Those of you who have been following me and my adventures, shooting and traveling around the world, know that I am also a professor at Florida Southern College. I have been teaching photography and design there for the last 17 years. School starts next week and once again I will greet a new bunch of students, excited to learn and chart their own courses in the world. I was trying to come up with an image, that to me, sums up new beginnings and looking towards the future. As I was wandering through my collections, I ran across this photo. This was captured at night, as we were hiking through the Amazon Jungle. This tiny little fellow is about the size of my thumbnail and looked pretty new to the world. He was looking up to the next leaf that he was about to hop onto and his next great adventure. So let the new school year commence and let’s see what new adventures await us!
Also, today is “World Photo Day”, so it only seem fitting that a new post should be in the offering as well. Below I have copied the description and reason of why we celebrate this date and its significance for photography. This was originally posted on http://worldphotoday.com/
The Origins of World Photo Day
The date behind World Photo Day originates from the invention of the Daguerreotype, a photographic processes developed by Joseph Nicèphore Nièpce and Louis Daguerre in 1837. On January 9, 1839, The French Academy of Sciences announced the daguerreotype process. A few months later, on August 19, 1839, the French government purchased the patent and announced the invention as a gift “Free to the World”.

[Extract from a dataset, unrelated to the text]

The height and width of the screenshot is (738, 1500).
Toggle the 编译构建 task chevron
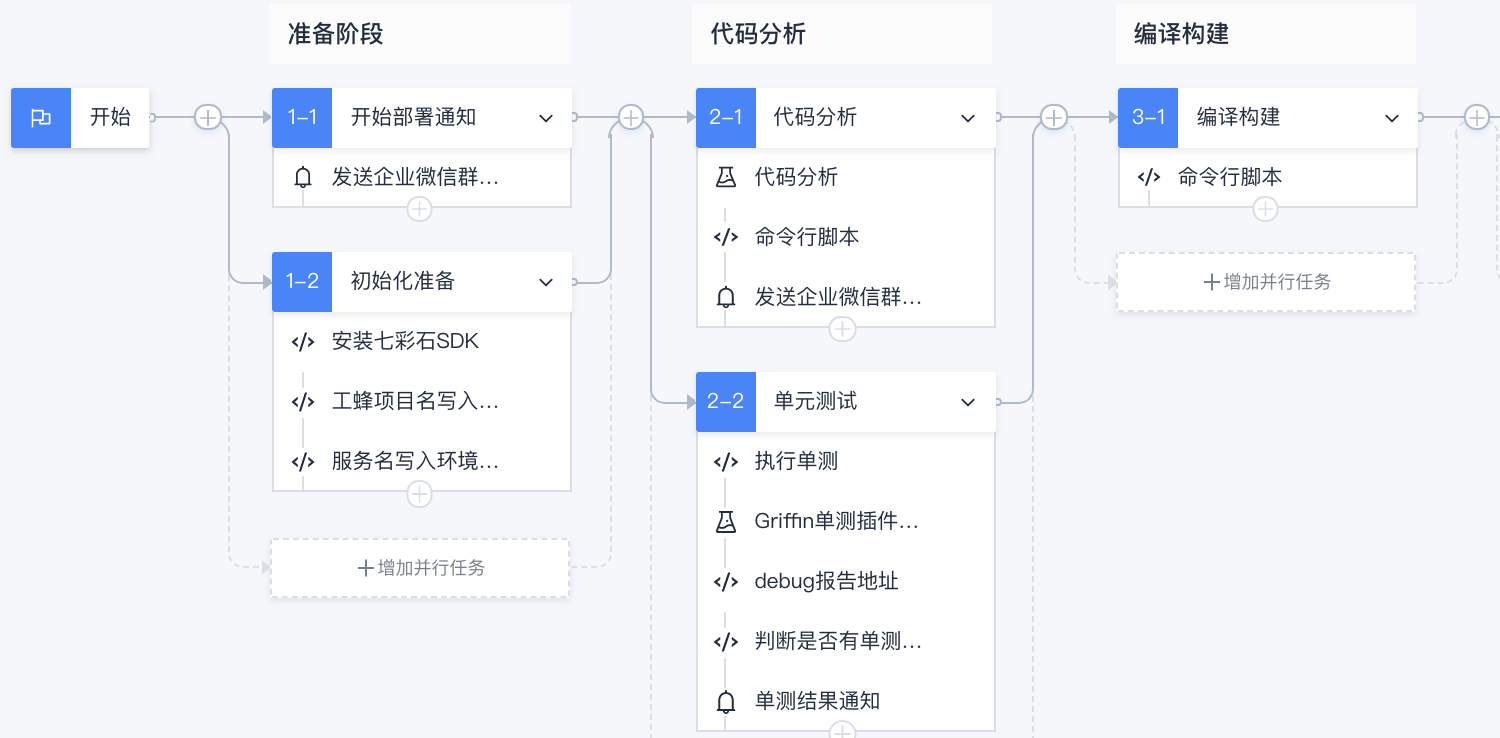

It should be noted that the Daguerreotype wasn’t the first permanent photographic image. In 1826, Nicèphore Nièpce captured the earliest known permanent photograph known as ‘View from the Window at Le Gras‘ using a process called Heliography.
August 19th, 1839 was chosen as the date behind World Photo Day based on the following historical merits:
– The Daguerreotype as the first practical photographic process.
– The purchase and release of the patent by the French government.